Azeez, I. O. and Abibu O. A. (2018).
Nigerian Journal of Forestry, 48 (1) 19 - 27
Despite the prevalence and increasing activities of Chainsaw milling (CSM), its unapproachable nature tends to limit study on its economic and livelihood implications, which could serve as a basis for policy review on the enterprise. This study reports the contributions of CSM to socio-economic development in the cities of Ago-iwoye and Isara Remo, OgunState, Nigeria. Data were obtained from community residents based on proportionate to sample of study sites using Slovin's formula and simple random sampling procedure for questionnaire administration. Results were subjected to descriptive and Chi-square test statistics at α0.05. The study was based on responses from 61.5% male respondents with age distribution cutting across those less than 20 years to those above 50 years. Chain saw milling enterprise was positively associated with employment (81.7%), women participation (76.7%), coordinated activities (74.2%) and poverty reduction (85.8%) in the study area. Also, cohesion between associations, designation of key responsibilities to women and revenue generation for the community are identified opportunities that will significantly complement the socio economic contributions of the enterprise to the study area.

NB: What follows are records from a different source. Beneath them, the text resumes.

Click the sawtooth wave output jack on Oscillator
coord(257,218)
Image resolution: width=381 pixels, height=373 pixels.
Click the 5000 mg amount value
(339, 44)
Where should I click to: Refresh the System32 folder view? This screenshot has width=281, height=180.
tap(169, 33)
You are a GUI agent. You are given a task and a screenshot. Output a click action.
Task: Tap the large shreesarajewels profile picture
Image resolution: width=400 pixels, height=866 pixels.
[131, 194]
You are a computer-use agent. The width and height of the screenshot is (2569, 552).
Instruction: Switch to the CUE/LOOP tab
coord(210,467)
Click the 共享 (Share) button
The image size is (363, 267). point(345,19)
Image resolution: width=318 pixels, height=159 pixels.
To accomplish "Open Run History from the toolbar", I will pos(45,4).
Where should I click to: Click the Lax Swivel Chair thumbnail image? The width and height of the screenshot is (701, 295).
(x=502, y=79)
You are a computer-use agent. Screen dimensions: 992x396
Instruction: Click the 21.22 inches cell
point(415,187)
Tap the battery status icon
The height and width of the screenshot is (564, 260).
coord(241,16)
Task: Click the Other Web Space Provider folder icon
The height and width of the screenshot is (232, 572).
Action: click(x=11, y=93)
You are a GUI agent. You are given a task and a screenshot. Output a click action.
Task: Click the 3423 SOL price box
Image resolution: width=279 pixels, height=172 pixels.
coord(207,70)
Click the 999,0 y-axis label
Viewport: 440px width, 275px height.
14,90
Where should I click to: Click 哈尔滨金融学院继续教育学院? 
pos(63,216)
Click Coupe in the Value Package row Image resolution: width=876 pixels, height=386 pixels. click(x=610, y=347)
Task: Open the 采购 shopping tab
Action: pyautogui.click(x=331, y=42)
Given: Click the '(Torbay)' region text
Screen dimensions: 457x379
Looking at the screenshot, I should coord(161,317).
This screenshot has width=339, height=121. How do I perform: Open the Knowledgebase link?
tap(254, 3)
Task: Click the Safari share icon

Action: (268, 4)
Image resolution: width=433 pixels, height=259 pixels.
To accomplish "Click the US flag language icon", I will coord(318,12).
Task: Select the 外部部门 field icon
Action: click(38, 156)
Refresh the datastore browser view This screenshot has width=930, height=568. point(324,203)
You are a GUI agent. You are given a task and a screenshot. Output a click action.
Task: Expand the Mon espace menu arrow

However, age and occupation of practitioners have the most significant effects on the enterprise while CSM operations were confirmed as negatively impacting the studied environment. Meanwhile, the negative impacts on agricultural production could be abated by ensuring that farmers get their due compensation to crop damage. The study also explicates the prospects of CSM enterprise in the study area provided learning the art of chainsaw machine handling is enforced before issuance of permit for CSM operation.